The trivariate wrapped Cauchy copula

TL;DR

This paper introduces a new trivariate wrapped Cauchy copula for modeling data on the three-dimensional torus, featuring simple density, adjustable dependence, and easy estimation, with applications in protein bioinformatics.

Contribution

It presents a novel trivariate copula with flexible dependence modeling, simple form, and practical estimation methods, expanding tools for circular and toroidal data analysis.

Findings

The copula has a simple density and desirable modality properties.

Parameters allow for adjustable dependence between variable pairs.
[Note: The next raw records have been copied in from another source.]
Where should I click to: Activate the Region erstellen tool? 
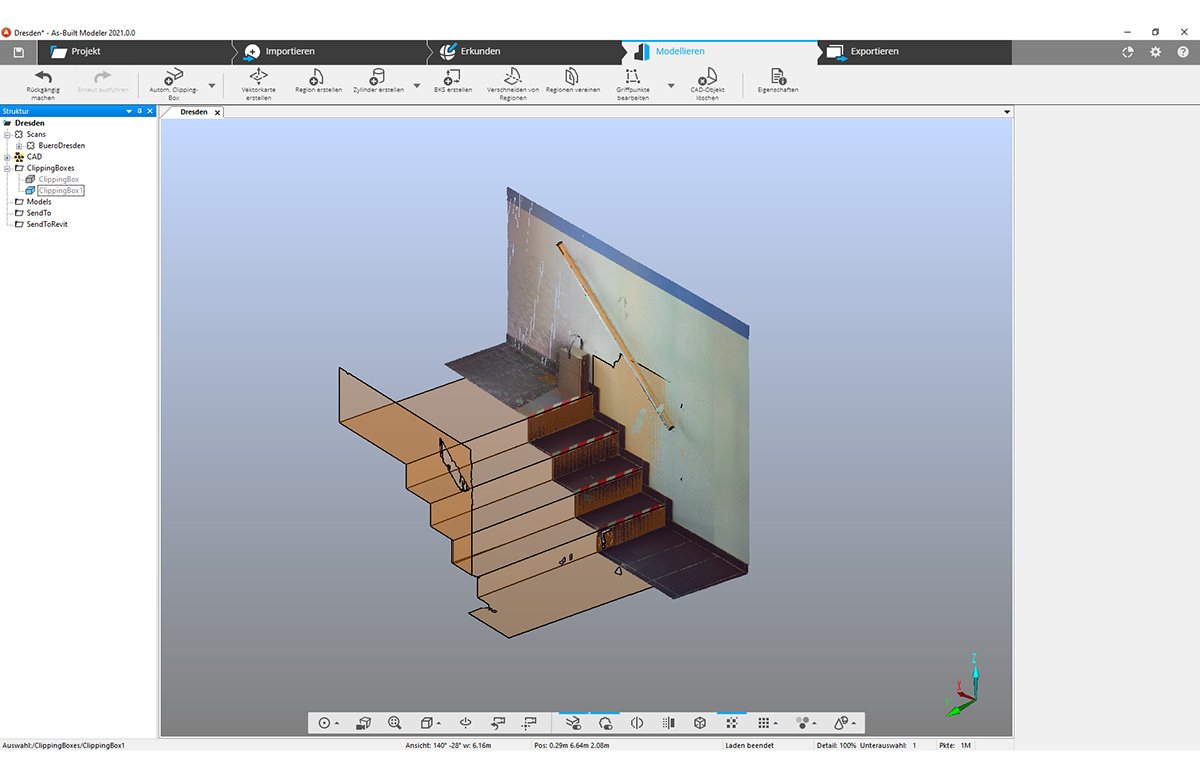[317, 80]
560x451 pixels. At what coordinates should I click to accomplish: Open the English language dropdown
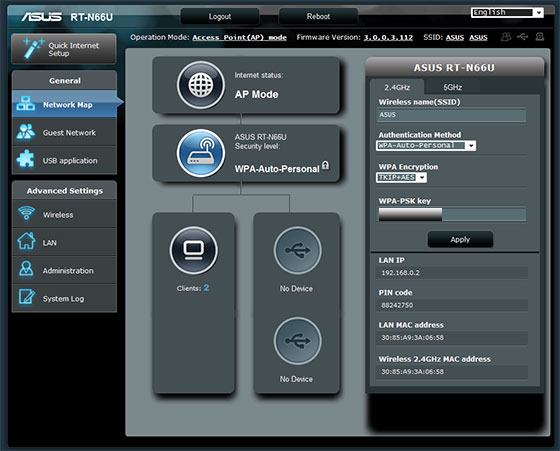(507, 12)
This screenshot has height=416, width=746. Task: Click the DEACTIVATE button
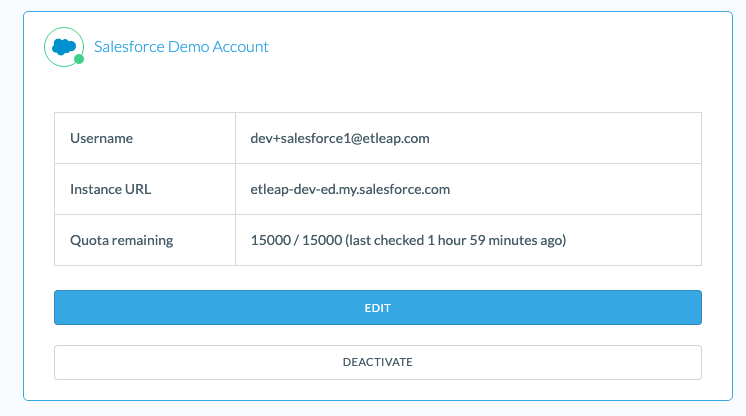click(377, 362)
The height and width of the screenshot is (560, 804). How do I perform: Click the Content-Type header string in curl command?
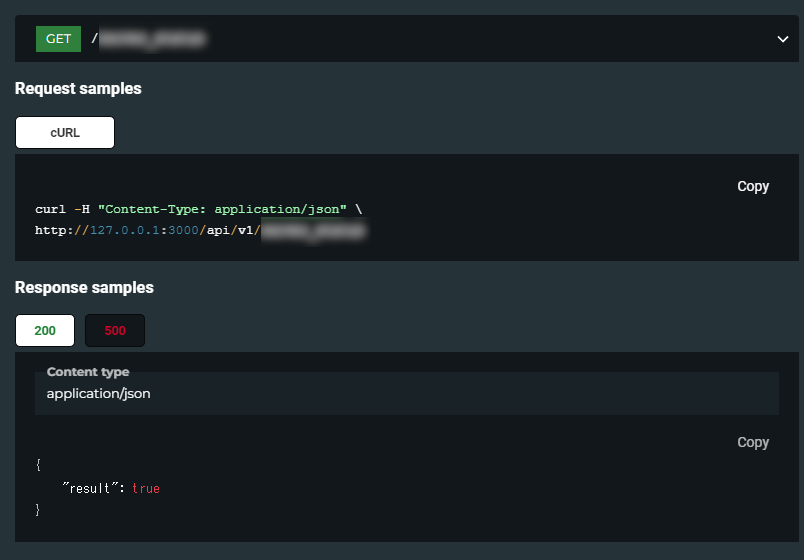(x=222, y=209)
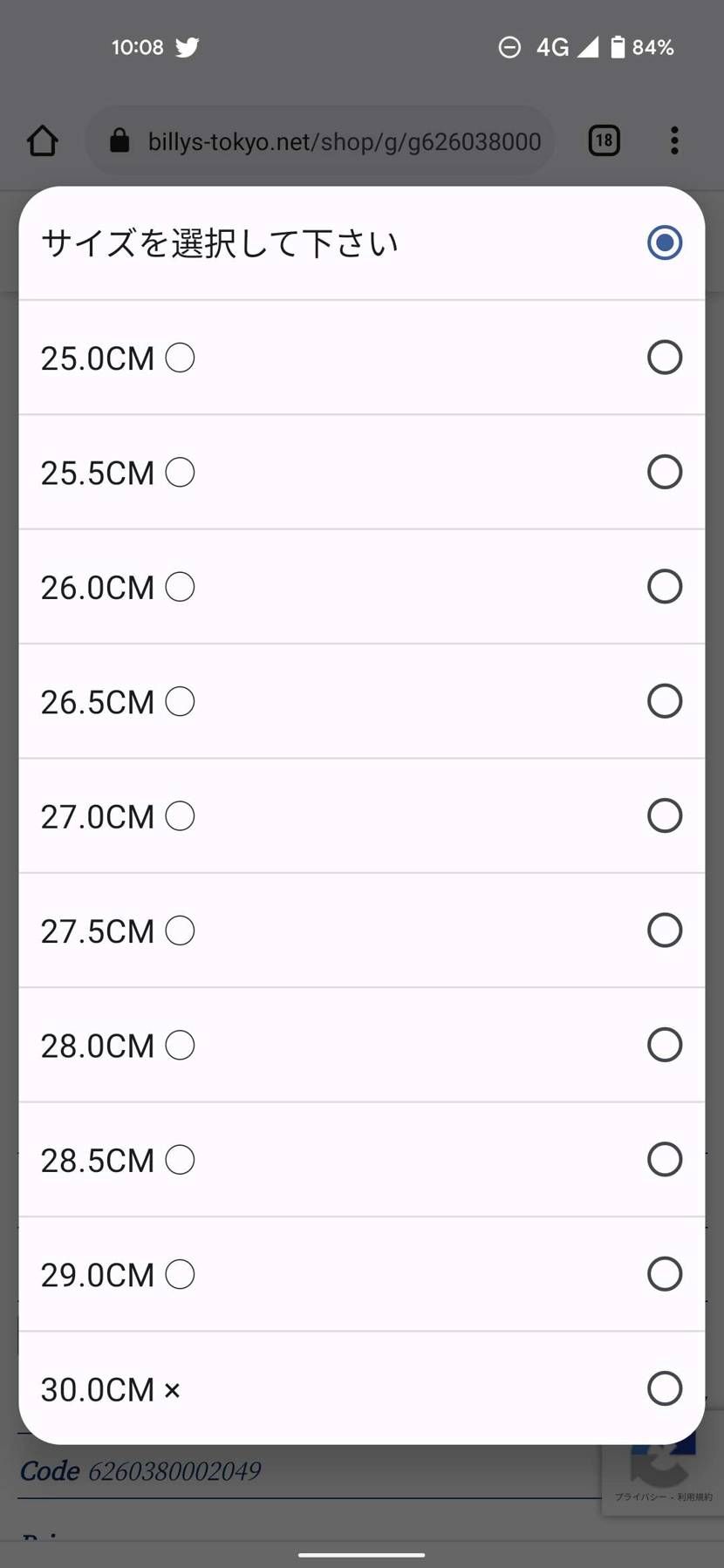Viewport: 724px width, 1568px height.
Task: Tap the browser home icon
Action: (43, 140)
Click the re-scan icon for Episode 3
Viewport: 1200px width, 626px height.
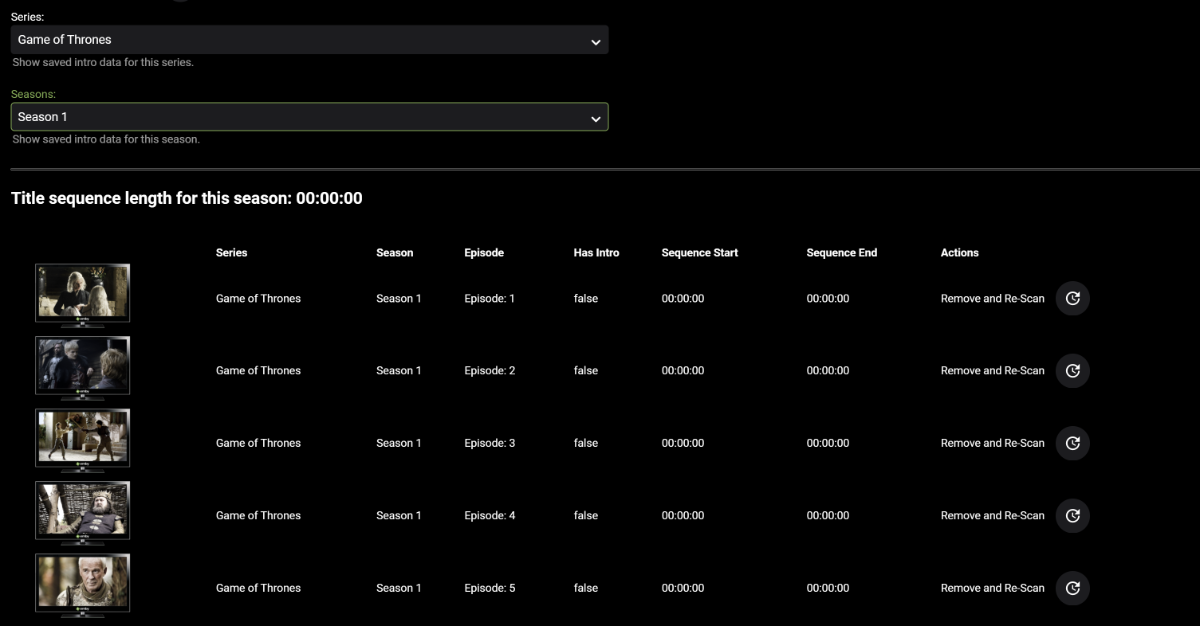click(x=1073, y=443)
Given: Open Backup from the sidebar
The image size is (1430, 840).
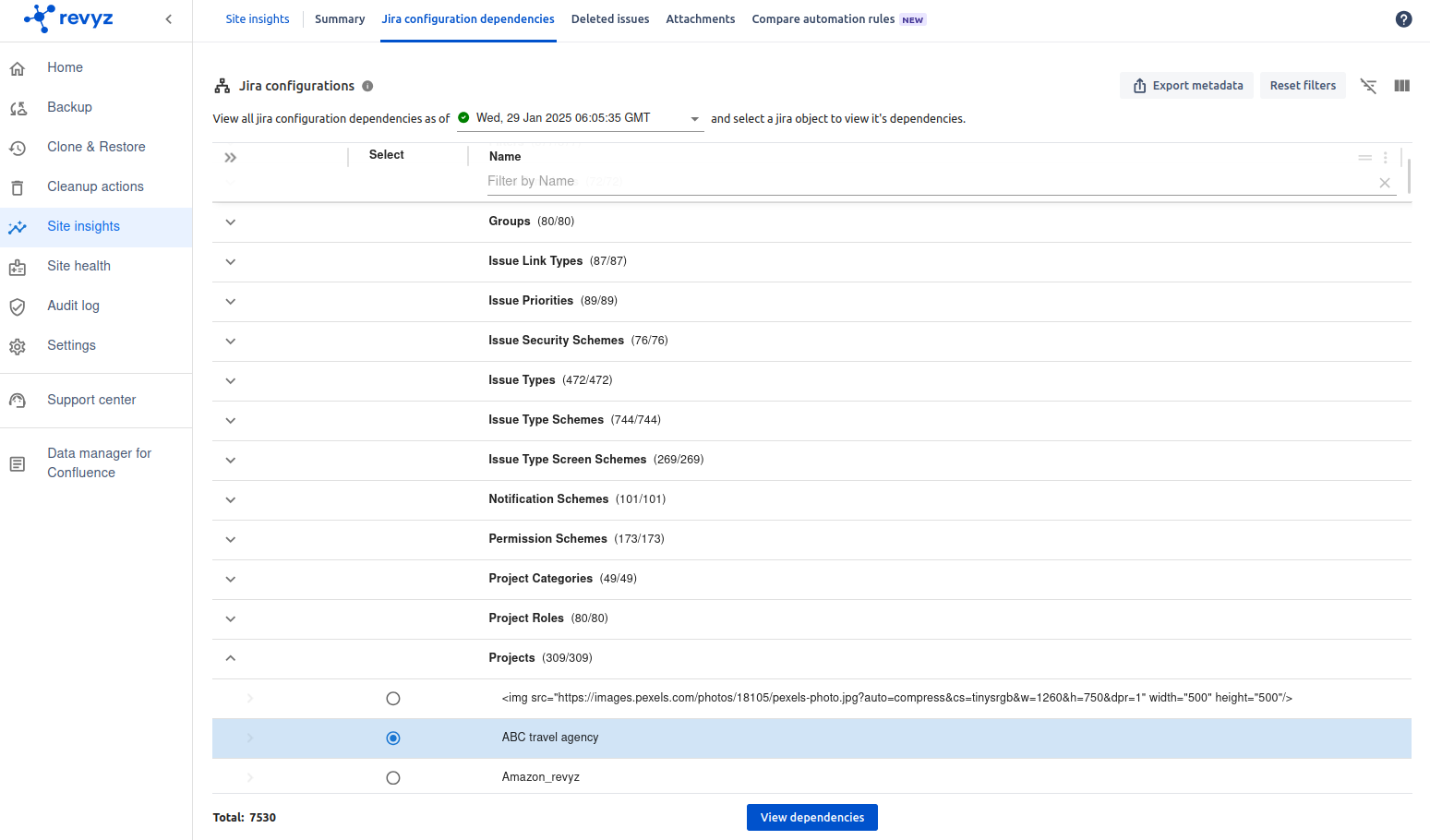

The model can be easily simulated and estimated from data.

Abstract

In this paper, we propose a new flexible distribution for data on the three-dimensional torus which we call a trivariate wrapped Cauchy copula. Our trivariate copula has several attractive properties. It has a simple form of density and desirable modality properties. Its parameters allow for an adjustable degree of dependence between every pair of variables and these can be easily estimated. The conditional distributions of the model are well studied bivariate wrapped Cauchy distributions. Furthermore, the distribution can be easily simulated. Parameter estimation via maximum likelihood for the distribution is given and we highlight the simple implementation procedure to obtain these estimates. We illustrate our trivariate wrapped Cauchy copula on data from protein bioinformatics of conformational angles.